Assistance dogs provide comfort, support, independence and service 24 hours a day, 7 days a week, 365 days a year. In addition, they are a source of much needed enjoyment as beloved "family members" - running with children and providing comfort for spouses. They have proven to be unparalleled tools in helping our service men and women recovering from an array of horrible injuries. From spinal injury to brain damage to blindness and the dreaded, and all too common, PTSD, assistance dogs are allowing veterans to return to not just a normal life, but also a happy and healthy life.
The impact that our dogs have on life of a disabled hero includes the remediation of the core-symptoms of PTSD such as flashbacks, avoidance, and hyper arousal, as well as decreasing the need for pain and sleep medication and improved communication skills, self-esteem, patience and well-being and independence.
Our recipients report that the impact of their dog reaches 10 to 20 additional individuals. The purpose of the program is to empower veterans and active military personnel to restore their own independence, build confidence and decrease feelings of isolation and other debilitating symptoms associated with PTSD. Our vision is to see that the every disabled veteran who needs a dog gets one and become a part of society again through improved relationships both at home, at work and in the community.
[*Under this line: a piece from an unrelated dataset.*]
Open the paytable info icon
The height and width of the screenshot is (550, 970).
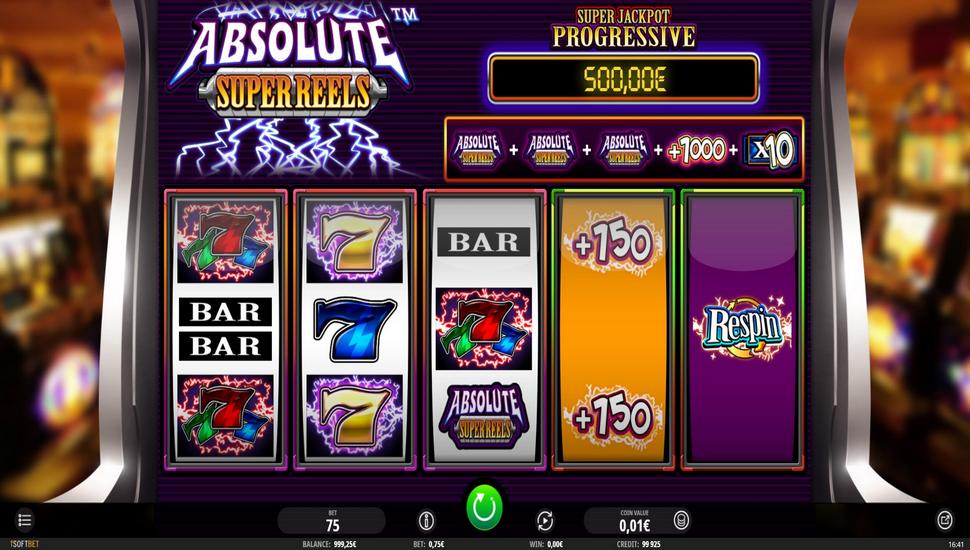[426, 521]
The number of individuals that have been helped by our program is well beyond the number of dogs for which we’ve sponsored training. One assistance dog not only significantly improves the quality of life for the intended recipient; they also serve a similar function to the family and friends of the recipient in many ways. Not the least of which is having their loved one happier and healthier. Facility therapy dogs have touched countless numbers of people. Lives and relationships have been saved and families kept together because of these miracles on four legs.